Jeanne-Marie DARRÉ joue SAINT-SAËNS. DISQUES FY & DU SOLSTICE (www.solstice-music.com ). SOCD 363/4. 2020. 2 CD : TT : 62’ 53 ; 74’ 48.

Les discophiles trouveront avec intérêt des enregistrements inédits d’œuvres pour piano, et piano avec orchestre, interprétées par Jeanne-Marie Darré (1905-1999), ancienne élève de Marguerite Long (1874-1966). À son époque, la sonorité chaude et chantante est obtenue par les méthodes Marie Jaëll (1846-1925) et Blanche Selva (1884-1942) ; l’agilité et la précision digitales, par la technique d’Isidore Philipp (1863-1958).
Cette sélection d’œuvres de Camille SAINT-SAËNS (1835-1921) comprend : l’Étude en forme de Valse, la Bourrée pour la main gauche (vraie gageure), enregistrées en 1953, la redoutable Toccata (op. 727/3), forme aussi cultivée par Charles-Marie Widor et Louis Vierne, gravée à l’âge de 26 ans.
Les deux CD, sous digipack, offrent également la Sonate pour violon et piano n°1 en ré mineur (op. 75) — avec Denise Soriano (1916-2006) — et celle pour violoncelle et piano n°1 en ut mineur (op. 32) — avec Maurice Maréchal (1892-1964) —, ainsi que 3 Concertos pour piano et orchestre, n°4 en ut mineur (op. 44), n°2 en sol mineur (op. 22) et n°5 en Fa majeur (op. 103), dirigés respectivement par Roberto Benzi, Charles Munch (Boston Symphony Orchestra) ainsi que Thomas Shippers — que les mélomanes retrouveront avec plaisir. Dans ces pages, Jeanne-Marie Darré s’affirme par sa méticulosité, sa concision, son phrasé, son contrôle de la sonorité mais aussi son romantisme et son lyrisme.

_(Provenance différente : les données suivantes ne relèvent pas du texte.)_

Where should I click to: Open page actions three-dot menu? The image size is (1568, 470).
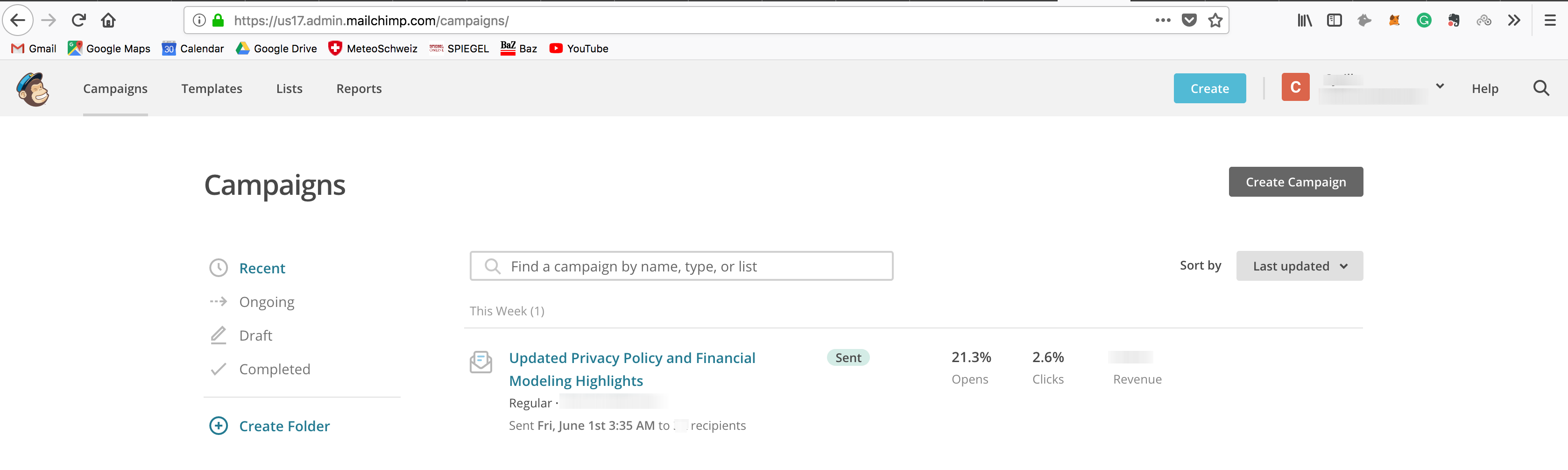click(x=1163, y=21)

Cette réalisation met en valeur la brillante technique de la « grande dame du piano » (Harold Schonberg), concertiste internationale (dès 1920) tombée dans l’oubli et incomparable professeur (depuis 1958 au CNSM) mais — grâce à Yvette Carbou et au label SOLSTICE — de nouveau très présente.